CBRE’s new Global Living Report
shows that British and Australian home and apartment values have risen faster over the past 30 years than any other housing markets across the world.
From 1975, Australian house prices have risen 221.4 per cent and British house prices increased 232 per cent. Britain and Australia were closely followed by Ireland at 185.5 per cent, Belgium at 174.4 per cent, France at 147.0 per cent and Norway at 144.6 per cent.
CBRE Australian Research Head Stephen McNabb told the Australian Financial Review
that factors including a chronic undersupply of new housing, continued population growth and strong emigration numbers are key influences behind fast-growing Australian capital values.

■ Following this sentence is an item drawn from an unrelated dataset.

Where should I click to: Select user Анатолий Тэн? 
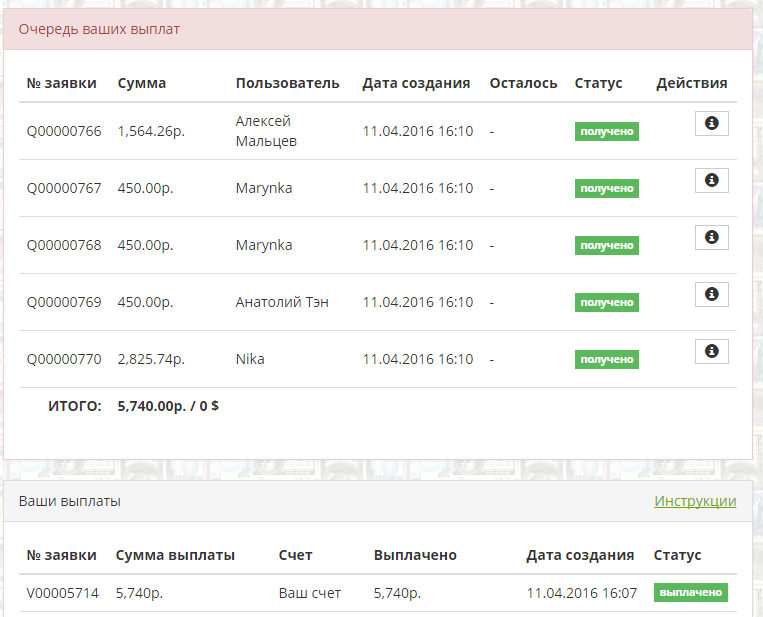pos(282,302)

“Australian capital values have been supported by a good market balance,” Mr McNabb said.
“Under-building has been more prevalent over the past 10 years, combined with relatively strong population growth.”

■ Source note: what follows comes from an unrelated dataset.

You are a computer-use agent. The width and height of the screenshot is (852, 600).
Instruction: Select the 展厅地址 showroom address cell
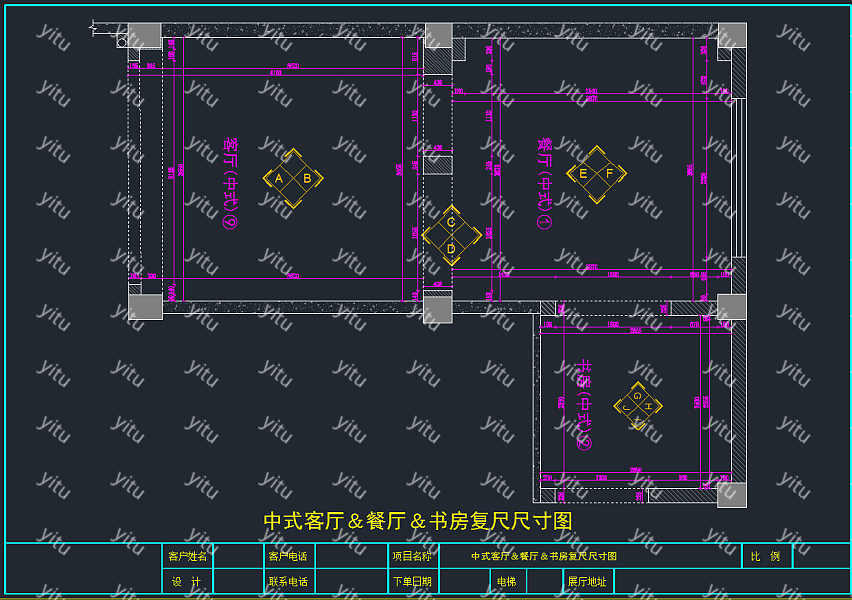point(588,581)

Mr McNabb also mentioned that a degree of financial stability throughout 2007-08 also supported Australian housing values at a time when many other countries suffered falls due to the global financial crisis.
“The Australian economy and sound position of the financial system and the banks has supported capital appreciation without an extreme period of deleveraging in the household sector which affected asset values in Europe and the US during the GFC,” he said.
Japan and Germany are the only two developed countries to suffer house price falls in the past 30 years. Germany capital values fell by 7.8 per cent and Japan –fell by 14.5 per cent.